In reaction to Vanderslice’s debrief, a Democrat Board of Selectmen (BOS) member expressed concern about sharing with the broader electorate the magnitude and importance of this financial threat to Wilton, saying, “I think it’s a complicated message to communicate to citizens…talking to the population, we have a very tiny core of people who are engaged enough to really get what’s happening.”

Certainly, the Democrats’ state budget and legislative priorities only deepen Wilton’s fiscal problems. During the legislative session ending this week, some initiatives including school consolidation were successfully resisted, at least for now, while others including the minimum wage increase passed. Another barrage, including tolls, will begin in the next legislative session, perhaps in a special session.

For Wilton it is worth asking:  If none of the punishing tax initiatives being contemplated in Hartford are to become law–which local Democrat leadership characterize as little more than rumors–why subject us to this barrage in the first place?

Another question:  Hasn’t the severe reduction (or complete loss) of revenue sharing from Hartford and other, anti-business policy over the past several years been enough to impress upon Democrats in Wilton that the fiscal distress in Connecticut and our towns face is real, and severe?

And another: Why are Democrats’ solutions so frequently “new sources of revenues” (read–new and higher taxes, fees, etc.) to the exclusion of spending restraint and pro-growth policies?

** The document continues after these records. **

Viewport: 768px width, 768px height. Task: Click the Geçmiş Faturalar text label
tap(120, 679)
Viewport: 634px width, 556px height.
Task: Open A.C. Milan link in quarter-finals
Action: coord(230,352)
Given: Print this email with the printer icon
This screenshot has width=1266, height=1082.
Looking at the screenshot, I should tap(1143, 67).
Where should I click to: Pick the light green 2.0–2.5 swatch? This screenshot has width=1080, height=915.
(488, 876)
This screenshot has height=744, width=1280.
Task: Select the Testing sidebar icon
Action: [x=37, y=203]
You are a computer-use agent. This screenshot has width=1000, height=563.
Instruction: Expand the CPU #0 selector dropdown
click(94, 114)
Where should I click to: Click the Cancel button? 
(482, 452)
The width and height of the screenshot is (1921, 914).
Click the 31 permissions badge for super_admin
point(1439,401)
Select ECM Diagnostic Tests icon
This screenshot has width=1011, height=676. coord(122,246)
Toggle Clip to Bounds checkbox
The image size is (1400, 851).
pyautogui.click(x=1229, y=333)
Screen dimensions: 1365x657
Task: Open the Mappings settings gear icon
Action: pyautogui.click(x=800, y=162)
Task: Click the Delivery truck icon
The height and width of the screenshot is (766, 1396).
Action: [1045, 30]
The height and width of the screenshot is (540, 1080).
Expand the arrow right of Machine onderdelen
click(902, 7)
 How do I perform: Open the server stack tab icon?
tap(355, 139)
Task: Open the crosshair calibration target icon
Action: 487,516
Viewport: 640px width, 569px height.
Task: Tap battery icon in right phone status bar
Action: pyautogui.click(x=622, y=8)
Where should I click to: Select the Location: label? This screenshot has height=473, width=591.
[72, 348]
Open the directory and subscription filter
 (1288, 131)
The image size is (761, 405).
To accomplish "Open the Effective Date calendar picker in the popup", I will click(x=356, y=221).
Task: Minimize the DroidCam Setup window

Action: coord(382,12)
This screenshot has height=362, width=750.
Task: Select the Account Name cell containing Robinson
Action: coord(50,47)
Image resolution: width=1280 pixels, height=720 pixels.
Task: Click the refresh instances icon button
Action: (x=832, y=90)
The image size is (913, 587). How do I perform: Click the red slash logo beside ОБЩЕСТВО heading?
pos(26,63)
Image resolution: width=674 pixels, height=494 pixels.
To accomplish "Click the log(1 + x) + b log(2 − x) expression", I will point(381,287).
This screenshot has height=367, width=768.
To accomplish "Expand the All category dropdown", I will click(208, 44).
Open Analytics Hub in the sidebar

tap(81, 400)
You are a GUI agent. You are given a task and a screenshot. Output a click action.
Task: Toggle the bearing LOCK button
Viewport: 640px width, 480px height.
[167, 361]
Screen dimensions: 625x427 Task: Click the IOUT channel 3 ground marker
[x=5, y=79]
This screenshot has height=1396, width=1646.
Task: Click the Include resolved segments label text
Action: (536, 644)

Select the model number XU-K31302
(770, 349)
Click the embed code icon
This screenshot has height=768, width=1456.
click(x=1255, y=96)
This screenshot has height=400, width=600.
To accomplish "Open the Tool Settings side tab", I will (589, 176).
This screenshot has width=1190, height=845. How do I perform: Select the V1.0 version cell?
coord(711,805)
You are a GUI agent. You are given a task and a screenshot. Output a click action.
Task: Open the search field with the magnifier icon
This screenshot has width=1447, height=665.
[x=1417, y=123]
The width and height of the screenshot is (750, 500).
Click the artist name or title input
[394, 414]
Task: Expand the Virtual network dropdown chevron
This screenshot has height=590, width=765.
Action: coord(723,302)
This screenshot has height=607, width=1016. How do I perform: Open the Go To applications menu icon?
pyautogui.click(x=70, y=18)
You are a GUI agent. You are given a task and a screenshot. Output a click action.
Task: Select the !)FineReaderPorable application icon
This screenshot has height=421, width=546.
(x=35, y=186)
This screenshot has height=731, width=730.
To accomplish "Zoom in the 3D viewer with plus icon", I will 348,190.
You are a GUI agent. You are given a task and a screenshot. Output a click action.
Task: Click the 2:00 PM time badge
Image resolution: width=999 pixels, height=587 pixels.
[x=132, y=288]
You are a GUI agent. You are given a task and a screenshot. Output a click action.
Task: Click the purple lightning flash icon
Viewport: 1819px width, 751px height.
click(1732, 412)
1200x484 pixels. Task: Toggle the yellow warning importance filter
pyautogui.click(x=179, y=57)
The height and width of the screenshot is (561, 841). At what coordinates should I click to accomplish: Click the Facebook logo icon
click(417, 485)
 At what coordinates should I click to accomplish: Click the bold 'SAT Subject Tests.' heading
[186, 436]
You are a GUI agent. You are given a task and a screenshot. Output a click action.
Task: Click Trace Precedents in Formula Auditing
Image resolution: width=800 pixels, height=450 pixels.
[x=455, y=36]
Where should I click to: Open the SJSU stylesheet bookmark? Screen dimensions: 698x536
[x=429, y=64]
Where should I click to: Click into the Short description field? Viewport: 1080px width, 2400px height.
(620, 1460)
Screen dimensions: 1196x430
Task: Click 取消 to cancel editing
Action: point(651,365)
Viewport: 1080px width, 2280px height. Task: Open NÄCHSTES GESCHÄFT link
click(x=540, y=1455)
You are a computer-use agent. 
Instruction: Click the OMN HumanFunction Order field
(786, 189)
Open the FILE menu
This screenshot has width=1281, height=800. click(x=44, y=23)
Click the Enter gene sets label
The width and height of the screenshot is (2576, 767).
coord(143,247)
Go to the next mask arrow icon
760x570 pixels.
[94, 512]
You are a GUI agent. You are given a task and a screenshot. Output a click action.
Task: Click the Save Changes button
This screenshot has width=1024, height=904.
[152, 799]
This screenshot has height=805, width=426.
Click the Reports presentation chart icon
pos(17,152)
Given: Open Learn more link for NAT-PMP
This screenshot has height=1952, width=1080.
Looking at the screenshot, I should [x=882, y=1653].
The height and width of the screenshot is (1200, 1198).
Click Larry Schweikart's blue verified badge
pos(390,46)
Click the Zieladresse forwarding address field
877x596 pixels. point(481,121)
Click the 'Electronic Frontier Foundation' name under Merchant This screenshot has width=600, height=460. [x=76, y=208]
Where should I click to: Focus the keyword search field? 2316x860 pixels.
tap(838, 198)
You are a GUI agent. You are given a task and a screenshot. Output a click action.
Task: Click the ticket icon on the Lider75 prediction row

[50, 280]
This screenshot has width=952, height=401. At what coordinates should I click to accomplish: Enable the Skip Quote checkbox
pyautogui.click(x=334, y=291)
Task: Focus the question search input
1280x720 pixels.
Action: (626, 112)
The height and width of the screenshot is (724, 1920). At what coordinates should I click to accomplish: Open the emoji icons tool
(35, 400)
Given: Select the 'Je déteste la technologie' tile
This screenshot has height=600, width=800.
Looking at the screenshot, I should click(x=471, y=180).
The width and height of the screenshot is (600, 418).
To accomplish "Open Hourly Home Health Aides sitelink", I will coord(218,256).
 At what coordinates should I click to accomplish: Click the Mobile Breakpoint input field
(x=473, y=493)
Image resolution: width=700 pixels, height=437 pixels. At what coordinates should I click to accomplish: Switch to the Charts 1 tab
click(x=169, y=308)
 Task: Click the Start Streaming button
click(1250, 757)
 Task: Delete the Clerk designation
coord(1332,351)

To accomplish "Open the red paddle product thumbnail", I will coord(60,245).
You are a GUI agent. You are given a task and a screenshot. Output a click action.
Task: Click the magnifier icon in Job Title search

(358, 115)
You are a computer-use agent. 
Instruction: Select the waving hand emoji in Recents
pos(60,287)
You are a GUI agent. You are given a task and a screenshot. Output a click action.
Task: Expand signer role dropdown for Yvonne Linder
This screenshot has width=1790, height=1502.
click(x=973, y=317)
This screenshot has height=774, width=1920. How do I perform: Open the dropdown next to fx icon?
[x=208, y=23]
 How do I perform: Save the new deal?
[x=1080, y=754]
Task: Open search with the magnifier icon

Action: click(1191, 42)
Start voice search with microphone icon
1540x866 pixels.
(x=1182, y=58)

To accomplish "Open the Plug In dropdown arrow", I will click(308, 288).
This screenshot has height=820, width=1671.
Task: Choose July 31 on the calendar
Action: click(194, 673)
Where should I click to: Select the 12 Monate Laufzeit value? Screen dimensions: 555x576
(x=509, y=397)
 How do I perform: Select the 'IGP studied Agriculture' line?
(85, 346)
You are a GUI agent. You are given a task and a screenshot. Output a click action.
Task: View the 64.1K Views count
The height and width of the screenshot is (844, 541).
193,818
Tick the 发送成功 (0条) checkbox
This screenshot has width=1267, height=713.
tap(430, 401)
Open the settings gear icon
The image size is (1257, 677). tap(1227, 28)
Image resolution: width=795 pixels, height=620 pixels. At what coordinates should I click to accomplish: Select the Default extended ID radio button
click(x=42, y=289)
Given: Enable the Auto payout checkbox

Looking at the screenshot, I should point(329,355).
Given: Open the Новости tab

As of this writing, there will be no taxes handed down from Hartford to shore up the teacher’s severely underfunded pension but only because–through deceptive, financial sleight-of-hand–the budget “shifts billions of dollars in contributions owed to the teachers’ pension between now and 2032 onto the next generation of taxpayers, who will make that up—plus interest—between 2033 and 2049.” (Connecticut Mirror, June 2, 2019).

Democrats have controlled Connecticut’s General Assembly and the budget process for over 35 years and in the last 10 years have inflicted year-after-year tax hikes on a state that once had no personal income tax, badly hurting its economy and housing stock in the process. The graph below shows just how punishing Democratic policies have been to residents of Connecticut–not just the affluent, but all residents.

While much of the rest of the country, including Massachusetts, enjoys robust housing price growth, Connecticut has barely recovered from the Great Recession.

In looking at this chart, keep in mind that, for most people, their largest source of wealth is their home. Also keep in mind this comment from a Democrat Board of Finance member at the Tri-Board meeting:  “..there is so much sky-is-falling going on….It’s very much in the tone of leadership about how we talk about what’s happening…so while we’re talking about [tax initiatives being proposed by Hartford], let’s do it in a way which is positive and affirming so that people don’t get scared.”

There is nothing positive or “affirming” about this approach. Nothing proposed by Democrats will bring prosperity back to Connecticut, and their proposals will only deepen everyone’s problems. I believe we deserve better, starting in Wilton.